● **WHAT YOU WILL DO**: Edit the material below so that "Where should I click to" is replaced with "Which spot should I click to" everywhere it appears, changing nothing else. Leave the pictures out of your answer.
━━━━━━━━━━━━━━━━
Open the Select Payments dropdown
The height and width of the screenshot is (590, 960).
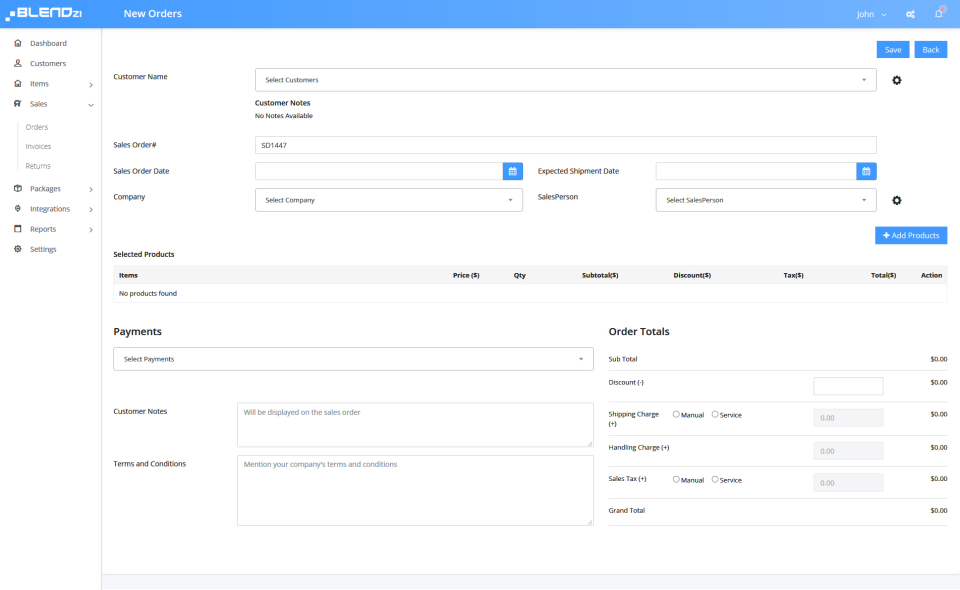click(x=353, y=359)
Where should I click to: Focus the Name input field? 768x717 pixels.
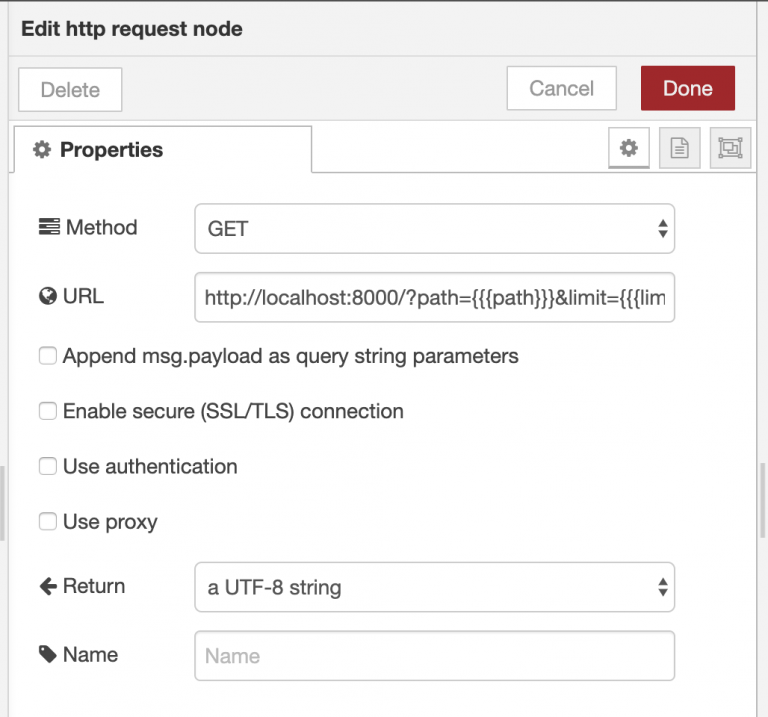coord(434,656)
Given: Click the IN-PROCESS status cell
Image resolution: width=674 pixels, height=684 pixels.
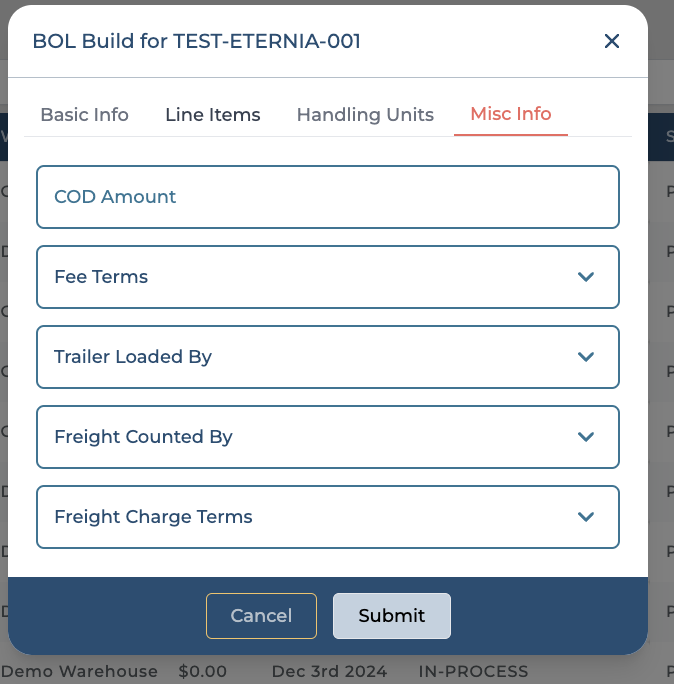Looking at the screenshot, I should point(473,672).
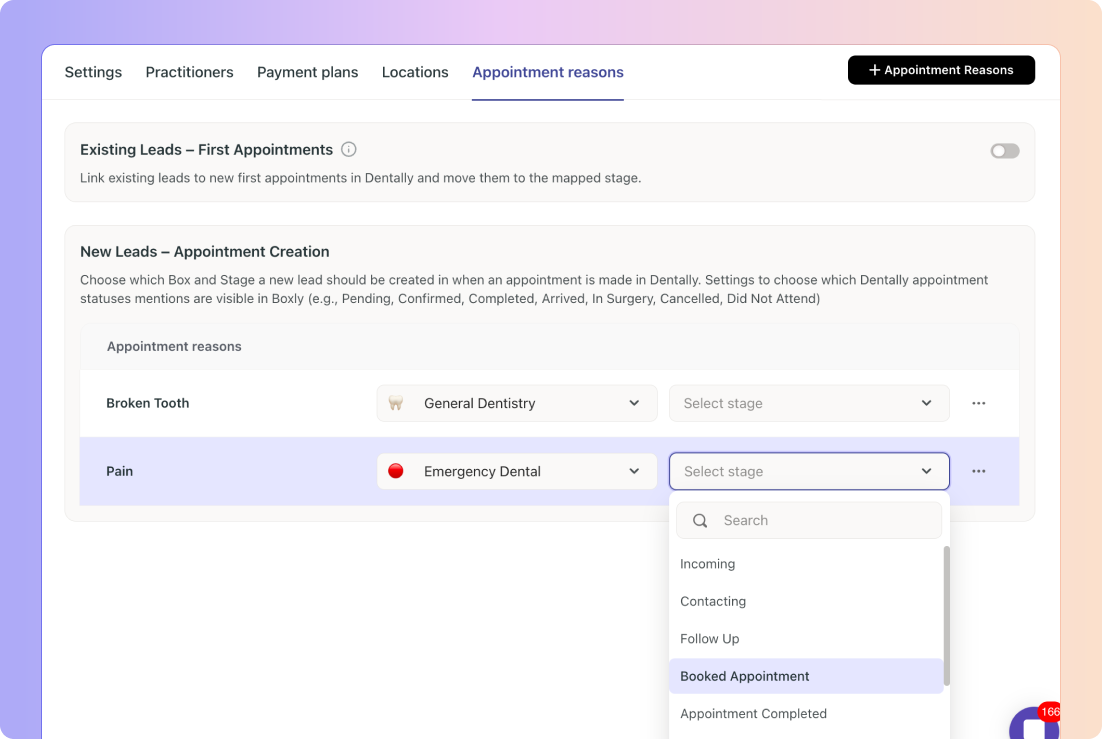Expand the General Dentistry box dropdown
The image size is (1102, 739).
(x=633, y=403)
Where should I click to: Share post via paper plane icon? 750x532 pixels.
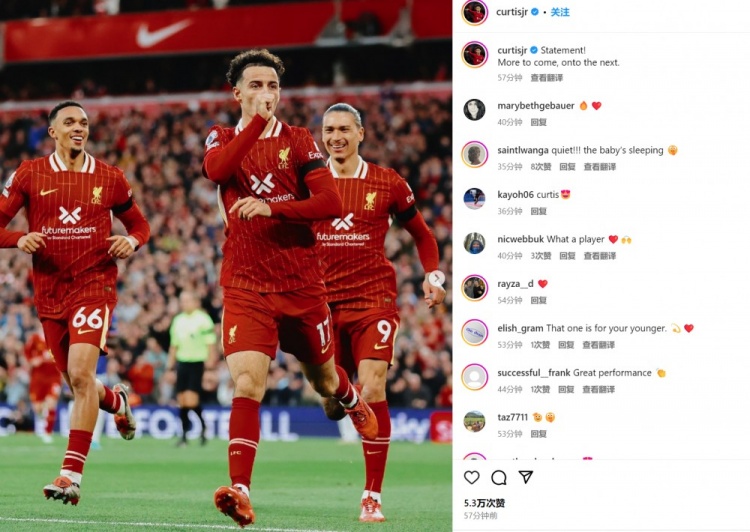pos(526,477)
━━━━━━━━━━━━━━━━
● **COMPLETED TASK**:
Open the Select Payments dropdown
The height and width of the screenshot is (590, 960).
click(x=353, y=359)
Which spot should I click to: Focus the Name input field? 768x717 pixels.
coord(434,656)
Given: Click the IN-PROCESS status cell
Image resolution: width=674 pixels, height=684 pixels.
Looking at the screenshot, I should point(473,672).
Expand the General Dentistry box dropdown
The image size is (1102, 739).
(x=633, y=403)
Which spot should I click to: Share post via paper plane icon? 750x532 pixels.
pos(526,477)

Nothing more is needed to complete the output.